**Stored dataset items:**
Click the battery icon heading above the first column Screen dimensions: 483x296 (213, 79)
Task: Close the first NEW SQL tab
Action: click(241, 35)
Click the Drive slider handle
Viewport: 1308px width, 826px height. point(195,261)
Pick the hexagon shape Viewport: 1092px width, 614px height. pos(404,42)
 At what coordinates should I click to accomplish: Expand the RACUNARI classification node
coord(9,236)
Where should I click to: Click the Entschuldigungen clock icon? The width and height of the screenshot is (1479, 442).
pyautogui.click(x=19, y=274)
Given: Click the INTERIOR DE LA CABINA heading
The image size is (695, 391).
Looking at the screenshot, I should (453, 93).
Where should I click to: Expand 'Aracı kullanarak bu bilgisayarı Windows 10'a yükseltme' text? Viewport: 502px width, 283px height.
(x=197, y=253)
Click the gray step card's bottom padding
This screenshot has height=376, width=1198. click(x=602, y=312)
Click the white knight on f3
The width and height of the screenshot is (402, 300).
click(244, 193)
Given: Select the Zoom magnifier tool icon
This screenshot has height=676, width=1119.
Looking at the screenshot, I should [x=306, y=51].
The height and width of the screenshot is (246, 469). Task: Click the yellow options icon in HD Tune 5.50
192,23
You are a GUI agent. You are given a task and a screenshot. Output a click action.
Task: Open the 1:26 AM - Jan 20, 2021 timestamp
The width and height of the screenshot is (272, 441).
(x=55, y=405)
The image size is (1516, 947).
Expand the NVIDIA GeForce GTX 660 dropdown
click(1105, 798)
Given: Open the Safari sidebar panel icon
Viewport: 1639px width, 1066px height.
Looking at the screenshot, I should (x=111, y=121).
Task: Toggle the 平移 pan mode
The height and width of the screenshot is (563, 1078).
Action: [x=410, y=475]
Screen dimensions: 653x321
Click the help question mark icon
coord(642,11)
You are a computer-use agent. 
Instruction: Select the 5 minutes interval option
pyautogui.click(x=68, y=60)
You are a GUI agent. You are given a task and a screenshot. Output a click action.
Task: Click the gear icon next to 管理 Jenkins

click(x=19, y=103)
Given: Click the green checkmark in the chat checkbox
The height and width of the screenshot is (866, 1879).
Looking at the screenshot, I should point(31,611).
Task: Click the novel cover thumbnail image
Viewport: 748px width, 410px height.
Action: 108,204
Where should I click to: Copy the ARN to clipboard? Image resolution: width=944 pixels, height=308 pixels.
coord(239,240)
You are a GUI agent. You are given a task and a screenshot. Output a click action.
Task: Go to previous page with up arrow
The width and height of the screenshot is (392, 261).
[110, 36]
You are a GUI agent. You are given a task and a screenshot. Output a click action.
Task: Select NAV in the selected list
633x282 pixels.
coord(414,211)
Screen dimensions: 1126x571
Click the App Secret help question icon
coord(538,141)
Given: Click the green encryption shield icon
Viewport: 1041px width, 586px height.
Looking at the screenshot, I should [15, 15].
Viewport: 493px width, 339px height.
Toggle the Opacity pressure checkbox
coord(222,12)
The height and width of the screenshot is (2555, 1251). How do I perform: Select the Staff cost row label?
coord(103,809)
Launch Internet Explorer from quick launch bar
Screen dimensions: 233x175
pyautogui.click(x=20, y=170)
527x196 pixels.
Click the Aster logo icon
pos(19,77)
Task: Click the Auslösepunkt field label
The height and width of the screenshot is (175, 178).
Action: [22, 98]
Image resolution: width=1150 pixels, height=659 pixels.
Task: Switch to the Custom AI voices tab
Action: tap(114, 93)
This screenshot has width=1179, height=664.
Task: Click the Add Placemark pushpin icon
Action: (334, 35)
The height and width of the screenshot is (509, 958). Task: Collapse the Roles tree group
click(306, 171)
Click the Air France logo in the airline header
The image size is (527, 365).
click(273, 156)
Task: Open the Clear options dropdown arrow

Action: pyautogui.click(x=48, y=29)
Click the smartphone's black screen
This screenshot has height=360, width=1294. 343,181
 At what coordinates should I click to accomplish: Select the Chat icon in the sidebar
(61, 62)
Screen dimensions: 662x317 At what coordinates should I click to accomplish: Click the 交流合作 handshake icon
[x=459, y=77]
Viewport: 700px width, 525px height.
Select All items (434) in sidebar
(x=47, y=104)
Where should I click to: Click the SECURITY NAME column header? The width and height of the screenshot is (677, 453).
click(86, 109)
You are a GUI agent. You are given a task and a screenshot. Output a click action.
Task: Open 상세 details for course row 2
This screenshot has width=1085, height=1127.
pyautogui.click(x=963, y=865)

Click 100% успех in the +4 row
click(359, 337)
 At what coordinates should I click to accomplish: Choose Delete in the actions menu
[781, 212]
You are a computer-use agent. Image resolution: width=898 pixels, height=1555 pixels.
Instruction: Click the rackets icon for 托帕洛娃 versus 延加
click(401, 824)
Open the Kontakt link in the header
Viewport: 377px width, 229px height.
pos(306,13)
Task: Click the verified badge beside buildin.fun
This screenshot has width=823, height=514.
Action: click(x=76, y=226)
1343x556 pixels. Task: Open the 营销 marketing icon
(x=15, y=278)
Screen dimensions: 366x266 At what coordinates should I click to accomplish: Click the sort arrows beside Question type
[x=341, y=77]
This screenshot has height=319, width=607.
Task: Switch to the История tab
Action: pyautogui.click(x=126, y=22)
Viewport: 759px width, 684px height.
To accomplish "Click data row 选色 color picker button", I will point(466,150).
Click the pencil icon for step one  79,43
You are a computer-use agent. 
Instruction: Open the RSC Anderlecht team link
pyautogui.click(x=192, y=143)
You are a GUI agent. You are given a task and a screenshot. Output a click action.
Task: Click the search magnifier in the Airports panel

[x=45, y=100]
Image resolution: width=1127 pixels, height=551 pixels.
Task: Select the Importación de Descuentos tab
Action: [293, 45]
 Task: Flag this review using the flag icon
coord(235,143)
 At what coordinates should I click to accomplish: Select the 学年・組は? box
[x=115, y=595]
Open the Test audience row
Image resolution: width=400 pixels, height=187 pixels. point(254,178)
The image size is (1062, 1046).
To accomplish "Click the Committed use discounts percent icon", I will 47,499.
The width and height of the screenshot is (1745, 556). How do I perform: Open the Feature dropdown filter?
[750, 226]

**WHAT YOU SHOULD DO:**
Convert the lines of the data above into a JSON list of strings, one string per line, omitting blank lines.

**THE RESULT:**
[
  "Click the battery icon heading above the first column Screen dimensions: 483x296 (213, 79)",
  "Task: Close the first NEW SQL tab",
  "Action: click(241, 35)",
  "Click the Drive slider handle",
  "Viewport: 1308px width, 826px height. point(195,261)",
  "Pick the hexagon shape Viewport: 1092px width, 614px height. pos(404,42)",
  " At what coordinates should I click to accomplish: Expand the RACUNARI classification node",
  "coord(9,236)",
  "Where should I click to: Click the Entschuldigungen clock icon? The width and height of the screenshot is (1479, 442).",
  "pyautogui.click(x=19, y=274)",
  "Given: Click the INTERIOR DE LA CABINA heading",
  "The image size is (695, 391).",
  "Looking at the screenshot, I should (453, 93).",
  "Where should I click to: Expand 'Aracı kullanarak bu bilgisayarı Windows 10'a yükseltme' text? Viewport: 502px width, 283px height.",
  "(x=197, y=253)",
  "Click the gray step card's bottom padding",
  "This screenshot has height=376, width=1198. click(x=602, y=312)",
  "Click the white knight on f3",
  "The width and height of the screenshot is (402, 300).",
  "click(244, 193)",
  "Given: Select the Zoom magnifier tool icon",
  "This screenshot has height=676, width=1119.",
  "Looking at the screenshot, I should [x=306, y=51].",
  "The height and width of the screenshot is (246, 469). Task: Click the yellow options icon in HD Tune 5.50",
  "192,23",
  "You are a GUI agent. You are given a task and a screenshot. Output a click action.",
  "Task: Open the 1:26 AM - Jan 20, 2021 timestamp",
  "The width and height of the screenshot is (272, 441).",
  "(x=55, y=405)",
  "The image size is (1516, 947).",
  "Expand the NVIDIA GeForce GTX 660 dropdown",
  "click(1105, 798)",
  "Given: Open the Safari sidebar panel icon",
  "Viewport: 1639px width, 1066px height.",
  "Looking at the screenshot, I should (x=111, y=121).",
  "Task: Toggle the 平移 pan mode",
  "The height and width of the screenshot is (563, 1078).",
  "Action: [x=410, y=475]",
  "Screen dimensions: 653x321",
  "Click the help question mark icon",
  "coord(642,11)",
  "You are a computer-use agent. ",
  "Instruction: Select the 5 minutes interval option",
  "pyautogui.click(x=68, y=60)",
  "You are a GUI agent. You are given a task and a screenshot. Output a click action.",
  "Task: Click the gear icon next to 管理 Jenkins",
  "click(x=19, y=103)",
  "Given: Click the green checkmark in the chat checkbox",
  "The height and width of the screenshot is (866, 1879).",
  "Looking at the screenshot, I should point(31,611).",
  "Task: Click the novel cover thumbnail image",
  "Viewport: 748px width, 410px height.",
  "Action: 108,204",
  "Where should I click to: Copy the ARN to clipboard? Image resolution: width=944 pixels, height=308 pixels.",
  "coord(239,240)",
  "You are a GUI agent. You are given a task and a screenshot. Output a click action.",
  "Task: Go to previous page with up arrow",
  "The width and height of the screenshot is (392, 261).",
  "[110, 36]",
  "You are a GUI agent. You are given a task and a screenshot. Output a click action.",
  "Task: Select NAV in the selected list",
  "633x282 pixels.",
  "coord(414,211)",
  "Screen dimensions: 1126x571",
  "Click the App Secret help question icon",
  "coord(538,141)",
  "Given: Click the green encryption shield icon",
  "Viewport: 1041px width, 586px height.",
  "Looking at the screenshot, I should [15, 15].",
  "Viewport: 493px width, 339px height.",
  "Toggle the Opacity pressure checkbox",
  "coord(222,12)",
  "The height and width of the screenshot is (2555, 1251). How do I perform: Select the Staff cost row label?",
  "coord(103,809)",
  "Launch Internet Explorer from quick launch bar",
  "Screen dimensions: 233x175",
  "pyautogui.click(x=20, y=170)",
  "527x196 pixels.",
  "Click the Aster logo icon",
  "pos(19,77)",
  "Task: Click the Auslösepunkt field label",
  "The height and width of the screenshot is (175, 178).",
  "Action: [22, 98]",
  "Image resolution: width=1150 pixels, height=659 pixels.",
  "Task: Switch to the Custom AI voices tab",
  "Action: tap(114, 93)",
  "This screenshot has width=1179, height=664.",
  "Task: Click the Add Placemark pushpin icon",
  "Action: (334, 35)",
  "The height and width of the screenshot is (509, 958). Task: Collapse the Roles tree group",
  "click(306, 171)",
  "Click the Air France logo in the airline header",
  "The image size is (527, 365).",
  "click(273, 156)",
  "Task: Open the Clear options dropdown arrow",
  "Action: pyautogui.click(x=48, y=29)",
  "Click the smartphone's black screen",
  "This screenshot has height=360, width=1294. 343,181",
  " At what coordinates should I click to accomplish: Select the Chat icon in the sidebar",
  "(61, 62)",
  "Screen dimensions: 662x317 At what coordinates should I click to accomplish: Click the 交流合作 handshake icon",
  "[x=459, y=77]",
  "Viewport: 700px width, 525px height.",
  "Select All items (434) in sidebar",
  "(x=47, y=104)",
  "Where should I click to: Click the SECURITY NAME column header? The width and height of the screenshot is (677, 453).",
  "click(86, 109)",
  "You are a GUI agent. You are given a task and a screenshot. Output a click action.",
  "Task: Open 상세 details for course row 2",
  "This screenshot has width=1085, height=1127.",
  "pyautogui.click(x=963, y=865)",
  "Click 100% успех in the +4 row",
  "click(359, 337)",
  " At what coordinates should I click to accomplish: Choose Delete in the actions menu",
  "[781, 212]",
  "You are a computer-use agent. Image resolution: width=898 pixels, height=1555 pixels.",
  "Instruction: Click the rackets icon for 托帕洛娃 versus 延加",
  "click(401, 824)",
  "Open the Kontakt link in the header",
  "Viewport: 377px width, 229px height.",
  "pos(306,13)",
  "Task: Click the verified badge beside buildin.fun",
  "This screenshot has width=823, height=514.",
  "Action: click(x=76, y=226)",
  "1343x556 pixels. Task: Open the 营销 marketing icon",
  "(x=15, y=278)",
  "Screen dimensions: 366x266 At what coordinates should I click to accomplish: Click the sort arrows beside Question type",
  "[x=341, y=77]",
  "This screenshot has height=319, width=607.",
  "Task: Switch to the История tab",
  "Action: pyautogui.click(x=126, y=22)",
  "Viewport: 759px width, 684px height.",
  "To accomplish \"Click data row 选色 color picker button\", I will point(466,150).",
  "Click the pencil icon for step one  79,43",
  "You are a computer-use agent. ",
  "Instruction: Open the RSC Anderlecht team link",
  "pyautogui.click(x=192, y=143)",
  "You are a GUI agent. You are given a task and a screenshot. Output a click action.",
  "Task: Click the search magnifier in the Airports panel",
  "[x=45, y=100]",
  "Image resolution: width=1127 pixels, height=551 pixels.",
  "Task: Select the Importación de Descuentos tab",
  "Action: [293, 45]",
  " Task: Flag this review using the flag icon",
  "coord(235,143)",
  " At what coordinates should I click to accomplish: Select the 学年・組は? box",
  "[x=115, y=595]",
  "Open the Test audience row",
  "Image resolution: width=400 pixels, height=187 pixels. point(254,178)",
  "The image size is (1062, 1046).",
  "To accomplish \"Click the Committed use discounts percent icon\", I will 47,499.",
  "The width and height of the screenshot is (1745, 556). How do I perform: Open the Feature dropdown filter?",
  "[750, 226]"
]